Energy and Crude Hit Equities Hard

The Story continues to be ENERGY.

As I suggested would happen in yesterday morning’s note, crude oil did drive the narrative yesterday. It wasn’t pretty. All three majors were hit hard as a result of the news out of OPEC, on Friday, in Vienna. The inability of OPEC to coalesce around production limits effectively blew the floor out of crude and, as a result, the energy sector yesterday (XLE – 3.80%). Crude WTI lost 5.85% on the day closing at $37.65/bbl in New York – a 6 1/2 year low and down nearly 40% in 13 months. Clearly, more downside is in the offing. Calling a bottom in crude at this stage is fraught with risk. That said, I just ended an interview with a foreign news correspondent suggesting we may see crude WTI trade to as low as $30.00/bbl in 2016 given the sudden shift in OPEC production policy.

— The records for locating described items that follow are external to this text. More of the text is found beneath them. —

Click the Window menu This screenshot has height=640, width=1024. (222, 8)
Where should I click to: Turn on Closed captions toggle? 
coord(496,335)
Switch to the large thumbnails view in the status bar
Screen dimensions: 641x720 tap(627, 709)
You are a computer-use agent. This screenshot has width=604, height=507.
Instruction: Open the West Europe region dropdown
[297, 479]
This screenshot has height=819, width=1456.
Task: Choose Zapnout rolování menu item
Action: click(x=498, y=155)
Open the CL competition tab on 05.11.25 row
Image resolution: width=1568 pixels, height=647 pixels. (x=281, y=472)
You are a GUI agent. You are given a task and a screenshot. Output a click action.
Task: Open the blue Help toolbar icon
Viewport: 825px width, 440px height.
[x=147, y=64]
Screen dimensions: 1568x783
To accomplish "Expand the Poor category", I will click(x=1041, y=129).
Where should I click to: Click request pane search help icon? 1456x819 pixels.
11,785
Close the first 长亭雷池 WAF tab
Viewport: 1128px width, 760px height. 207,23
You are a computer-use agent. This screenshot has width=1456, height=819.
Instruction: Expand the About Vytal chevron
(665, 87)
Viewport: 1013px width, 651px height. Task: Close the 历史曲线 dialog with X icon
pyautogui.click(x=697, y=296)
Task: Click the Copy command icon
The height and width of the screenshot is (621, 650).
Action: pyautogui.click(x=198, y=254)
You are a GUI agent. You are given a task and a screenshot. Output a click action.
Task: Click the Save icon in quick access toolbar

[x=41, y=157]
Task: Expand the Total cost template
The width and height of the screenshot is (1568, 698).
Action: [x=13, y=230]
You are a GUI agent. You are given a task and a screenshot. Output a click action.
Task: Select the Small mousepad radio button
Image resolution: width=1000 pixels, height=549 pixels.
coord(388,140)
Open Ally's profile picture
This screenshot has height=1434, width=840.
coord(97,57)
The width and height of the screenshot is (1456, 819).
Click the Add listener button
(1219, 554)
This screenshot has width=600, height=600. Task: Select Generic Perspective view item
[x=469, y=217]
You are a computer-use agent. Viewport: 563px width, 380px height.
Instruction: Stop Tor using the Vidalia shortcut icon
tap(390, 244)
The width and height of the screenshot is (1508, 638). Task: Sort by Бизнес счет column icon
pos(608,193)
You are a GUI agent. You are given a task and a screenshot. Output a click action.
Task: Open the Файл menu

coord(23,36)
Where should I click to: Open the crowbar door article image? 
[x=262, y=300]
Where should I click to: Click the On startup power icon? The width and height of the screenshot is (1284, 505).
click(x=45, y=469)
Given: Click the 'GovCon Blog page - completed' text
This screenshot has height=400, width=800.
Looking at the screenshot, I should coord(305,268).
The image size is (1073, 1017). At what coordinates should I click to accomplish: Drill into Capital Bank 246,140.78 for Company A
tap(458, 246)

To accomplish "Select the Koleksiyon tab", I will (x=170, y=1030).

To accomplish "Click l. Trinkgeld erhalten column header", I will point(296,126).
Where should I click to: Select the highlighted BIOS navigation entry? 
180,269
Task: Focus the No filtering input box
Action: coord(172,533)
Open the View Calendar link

The S&P 500 (-0.70%), Dow Industrials (-0.65%) and NASDAQ (-0.79%) all managed to close well off of the intraday session lows. Volume was mixed, falling on the NYSE (-4.58%) while ticking higher on the NASDAQ (1.67%). From a sector stand point energy (-2.74%) was, not unexpectedly, the leader lower. Financials followed by losing 1.39% on the session. Consumer Staples managed to buck the negative trend by gaining 0.71%. The 10-year closed with a yield od 2.23% – off 2.20% on the day.

The US dollar continued its rally despite the weakness present in US equity markets yesterday. In fact it gained ground against all major currencies. Between weak global demand, accommodative monetary policies abroad and anticipated tightening here in the US by the Federal Reserve, the dollar’s continued move higher seems assured.

Today’s Economic Calendar is thin. The NFIB report will be most interesting and topical as JOLTS is backward looking.

A Subscriber of Kenny’s Commentary contributed to the Water Cooler:

The mass of people are not interest-rate sensitive, they’re gas price sensitive… Interest rates are one of the few tools the government (oops, I mean the Fed) has to control money supply and inflation. Half the population are renters, not home-owners, so interest rates are sitting with the one-percenters in the back seat, while up front the guy doing the driving is watching the cost of gas.